## 原文抜粋

こんな血便は要注意!すぐに病院へ行くべき受診の目安
血便は、大腸がん以外にもさまざまな病気が原因で起こります。特に以下のような病気は、大腸がんと症状が似ているため注意が必要です
血便に気づいたら、消化器内科や肛門科へ
注意すべき症状は、
・意識がもうろうとする
・めまいや立ちくらみがする
・冷や汗が出る(貧血やショック状態のサイン)
・便器の水が真っ赤に染まるほどの大量の出血
・我慢できないほどの激しい腹痛や、お腹が硬く張る感じ
・血便とともに、高熱が出ている
・繰り返し血便が出る、または出血量がだんだん増えている
などがあります。このような症状を伴う場合は、緊急性が高い可能性があります。すぐに医療機関を受診するか、状況によっては救急車を要請することも検討してください。
「大腸がんの血便の色」についてよくある質問
ここまで大腸がんの血便の色について紹介しました。ここでは「大腸がんの血便の色」についてよくある質問に、メディカルドック監修医がお答えします。
血便の色が真っ赤なら痔だと決めつけても良いですか?
齋藤 雄佑 医師
いいえ、決めつけによる安易な判断はとても危険です。血便の色が真っ赤(鮮血)である場合、最も多い原因は痔であることは事実です。しかし、肛門に非常に近い大腸がんである「直腸がん」でも、痔とまったく同じような鮮血の出血が起こることがあります。実際、「痔だと思っていたら進行した直腸がんだった」というケースは少なくありません。また、痔と大腸がんを同時に発症している可能性もゼロではありません。血便の色だけで自己判断することは非常に危険ですので、必ず専門医の診察を受けてください。

## 表示項目
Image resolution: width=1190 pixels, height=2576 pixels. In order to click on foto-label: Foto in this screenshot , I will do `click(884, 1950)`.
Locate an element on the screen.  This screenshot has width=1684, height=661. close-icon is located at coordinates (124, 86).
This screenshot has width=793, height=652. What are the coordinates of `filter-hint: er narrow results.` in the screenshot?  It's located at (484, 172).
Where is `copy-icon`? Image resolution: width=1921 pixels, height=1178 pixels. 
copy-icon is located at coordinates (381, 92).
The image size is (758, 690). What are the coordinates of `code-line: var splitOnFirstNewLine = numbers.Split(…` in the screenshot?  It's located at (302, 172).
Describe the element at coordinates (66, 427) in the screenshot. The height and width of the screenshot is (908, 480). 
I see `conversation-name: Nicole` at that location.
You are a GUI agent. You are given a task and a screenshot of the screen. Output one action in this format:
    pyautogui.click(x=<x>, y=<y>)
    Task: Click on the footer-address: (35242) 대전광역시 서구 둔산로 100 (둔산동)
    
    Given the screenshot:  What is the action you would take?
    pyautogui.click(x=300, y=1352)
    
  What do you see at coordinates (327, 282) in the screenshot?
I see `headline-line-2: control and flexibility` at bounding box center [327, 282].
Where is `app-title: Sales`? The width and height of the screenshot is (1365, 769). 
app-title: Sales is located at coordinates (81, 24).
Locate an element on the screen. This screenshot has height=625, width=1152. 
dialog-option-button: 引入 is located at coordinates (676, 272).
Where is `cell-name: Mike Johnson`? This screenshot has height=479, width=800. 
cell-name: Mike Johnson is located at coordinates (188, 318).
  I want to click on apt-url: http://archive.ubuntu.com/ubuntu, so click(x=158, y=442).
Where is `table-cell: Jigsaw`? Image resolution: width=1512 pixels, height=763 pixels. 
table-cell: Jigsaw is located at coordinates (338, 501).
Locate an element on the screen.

## 課題 1
血便に関する文章によると、痔とまったく同じような鮮血の出血が起こることがあるのは、何というがんか。
## 課題 2
血便に関する文章の続きを、最後の文の後から書き進めてください。
上の項目は、血便に関する文章とは関係がない。

## 課題の結果 1
肛門に非常に近い大腸がんである直腸がん。

## 課題の結果 2
血便が出る前に、どのような症状がありますか?
齋藤 雄佑 医師
大腸がんは、早期の段階では血便を含め、自覚症状がほとんどないことが多いです。進行してがんが大きくなってくると、血便以外の症状として、「便通の変化(便秘と下痢を繰り返すようになった)」「便が細くなった」「残便感(便がすっきり出きらない感じ)」「腹痛」「お腹が張る感じ(腹部膨満感)」などが現れることがあります。また、がんから持続的に出血することで貧血が進行し、「だるさ」「息切れ」「めまい」などの症状で初めて気づかれることもあります。
肉眼では血便が見えなくても、大腸がんは隠れていますか?
齋藤 雄佑 医師
はい。実際には肉眼で分からないほどの微量な出血をしていることがあります。そのため、健康診断などで行われる「便潜血検査」が重要です。便潜血検査が陽性だった場合は、必ず大腸内視鏡検査で確認する必要があります。血が見えなくても、「便潜血陽性=何らかの出血がある」ということを意味しており、見過ごしてはいけません。